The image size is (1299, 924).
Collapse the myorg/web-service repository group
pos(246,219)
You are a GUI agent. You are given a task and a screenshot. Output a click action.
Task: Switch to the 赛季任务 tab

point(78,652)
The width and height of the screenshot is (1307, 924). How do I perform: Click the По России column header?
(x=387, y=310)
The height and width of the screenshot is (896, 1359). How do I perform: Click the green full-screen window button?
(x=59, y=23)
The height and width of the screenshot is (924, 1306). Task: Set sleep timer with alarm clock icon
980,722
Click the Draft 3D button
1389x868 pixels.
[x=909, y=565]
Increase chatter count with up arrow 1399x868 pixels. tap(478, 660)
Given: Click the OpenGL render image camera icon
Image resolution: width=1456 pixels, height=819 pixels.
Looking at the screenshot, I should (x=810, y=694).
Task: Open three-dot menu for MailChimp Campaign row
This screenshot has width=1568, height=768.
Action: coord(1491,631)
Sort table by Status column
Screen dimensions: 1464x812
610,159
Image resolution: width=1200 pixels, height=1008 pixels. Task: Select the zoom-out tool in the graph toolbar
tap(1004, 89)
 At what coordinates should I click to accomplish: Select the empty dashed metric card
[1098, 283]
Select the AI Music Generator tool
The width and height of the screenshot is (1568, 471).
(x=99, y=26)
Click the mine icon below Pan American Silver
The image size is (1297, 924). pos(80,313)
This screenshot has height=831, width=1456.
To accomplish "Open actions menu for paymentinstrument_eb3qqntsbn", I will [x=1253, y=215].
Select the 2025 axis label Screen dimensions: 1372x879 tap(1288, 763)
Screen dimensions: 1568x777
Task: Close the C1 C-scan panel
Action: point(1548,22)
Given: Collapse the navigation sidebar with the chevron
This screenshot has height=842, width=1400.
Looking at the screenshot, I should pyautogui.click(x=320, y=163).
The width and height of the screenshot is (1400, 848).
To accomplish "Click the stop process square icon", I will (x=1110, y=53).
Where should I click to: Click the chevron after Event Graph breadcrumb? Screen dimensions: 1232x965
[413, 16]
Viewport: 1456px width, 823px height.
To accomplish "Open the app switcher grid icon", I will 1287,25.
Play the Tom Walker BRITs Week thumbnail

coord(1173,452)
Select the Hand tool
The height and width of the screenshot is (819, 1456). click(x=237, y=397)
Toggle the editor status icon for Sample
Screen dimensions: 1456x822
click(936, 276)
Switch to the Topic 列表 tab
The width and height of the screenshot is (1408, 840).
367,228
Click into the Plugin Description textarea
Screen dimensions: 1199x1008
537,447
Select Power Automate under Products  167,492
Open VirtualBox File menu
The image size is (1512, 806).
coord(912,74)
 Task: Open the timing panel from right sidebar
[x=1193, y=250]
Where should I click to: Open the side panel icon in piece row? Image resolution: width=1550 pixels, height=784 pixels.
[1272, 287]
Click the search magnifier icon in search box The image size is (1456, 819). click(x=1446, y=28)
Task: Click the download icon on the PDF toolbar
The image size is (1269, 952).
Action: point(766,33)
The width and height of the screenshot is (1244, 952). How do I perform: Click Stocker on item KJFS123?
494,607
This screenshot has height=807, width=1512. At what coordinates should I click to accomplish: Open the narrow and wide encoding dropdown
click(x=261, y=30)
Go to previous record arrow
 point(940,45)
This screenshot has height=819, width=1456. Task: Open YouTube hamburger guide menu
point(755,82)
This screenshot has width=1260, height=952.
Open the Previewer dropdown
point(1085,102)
======
● Work to complete: All the data above is to be given again, exactly.

● Exercise solution:
The image size is (1299, 924).
Collapse the myorg/web-service repository group
pos(246,219)
You are a GUI agent. You are given a task and a screenshot. Output a click action.
Task: Switch to the 赛季任务 tab

point(78,652)
The width and height of the screenshot is (1307, 924). How do I perform: Click the По России column header?
(x=387, y=310)
The height and width of the screenshot is (896, 1359). How do I perform: Click the green full-screen window button?
(x=59, y=23)
The height and width of the screenshot is (924, 1306). Task: Set sleep timer with alarm clock icon
980,722
Click the Draft 3D button
1389x868 pixels.
[x=909, y=565]
Increase chatter count with up arrow 1399x868 pixels. tap(478, 660)
Given: Click the OpenGL render image camera icon
Image resolution: width=1456 pixels, height=819 pixels.
Looking at the screenshot, I should (x=810, y=694).
Task: Open three-dot menu for MailChimp Campaign row
This screenshot has width=1568, height=768.
Action: coord(1491,631)
Sort table by Status column
Screen dimensions: 1464x812
610,159
Image resolution: width=1200 pixels, height=1008 pixels. Task: Select the zoom-out tool in the graph toolbar
tap(1004, 89)
 At what coordinates should I click to accomplish: Select the empty dashed metric card
[1098, 283]
Select the AI Music Generator tool
The width and height of the screenshot is (1568, 471).
(x=99, y=26)
Click the mine icon below Pan American Silver
The image size is (1297, 924). pos(80,313)
This screenshot has height=831, width=1456.
To accomplish "Open actions menu for paymentinstrument_eb3qqntsbn", I will [x=1253, y=215].
Select the 2025 axis label Screen dimensions: 1372x879 tap(1288, 763)
Screen dimensions: 1568x777
Task: Close the C1 C-scan panel
Action: point(1548,22)
Given: Collapse the navigation sidebar with the chevron
This screenshot has height=842, width=1400.
Looking at the screenshot, I should pyautogui.click(x=320, y=163).
The width and height of the screenshot is (1400, 848).
To accomplish "Click the stop process square icon", I will (x=1110, y=53).
Where should I click to: Click the chevron after Event Graph breadcrumb? Screen dimensions: 1232x965
[413, 16]
Viewport: 1456px width, 823px height.
To accomplish "Open the app switcher grid icon", I will 1287,25.
Play the Tom Walker BRITs Week thumbnail

coord(1173,452)
Select the Hand tool
The height and width of the screenshot is (819, 1456). click(x=237, y=397)
Toggle the editor status icon for Sample
Screen dimensions: 1456x822
click(936, 276)
Switch to the Topic 列表 tab
The width and height of the screenshot is (1408, 840).
367,228
Click into the Plugin Description textarea
Screen dimensions: 1199x1008
537,447
Select Power Automate under Products  167,492
Open VirtualBox File menu
The image size is (1512, 806).
coord(912,74)
 Task: Open the timing panel from right sidebar
[x=1193, y=250]
Where should I click to: Open the side panel icon in piece row? Image resolution: width=1550 pixels, height=784 pixels.
[1272, 287]
Click the search magnifier icon in search box The image size is (1456, 819). click(x=1446, y=28)
Task: Click the download icon on the PDF toolbar
The image size is (1269, 952).
Action: point(766,33)
The width and height of the screenshot is (1244, 952). How do I perform: Click Stocker on item KJFS123?
494,607
This screenshot has height=807, width=1512. At what coordinates should I click to accomplish: Open the narrow and wide encoding dropdown
click(x=261, y=30)
Go to previous record arrow
 point(940,45)
This screenshot has height=819, width=1456. Task: Open YouTube hamburger guide menu
point(755,82)
This screenshot has width=1260, height=952.
Open the Previewer dropdown
point(1085,102)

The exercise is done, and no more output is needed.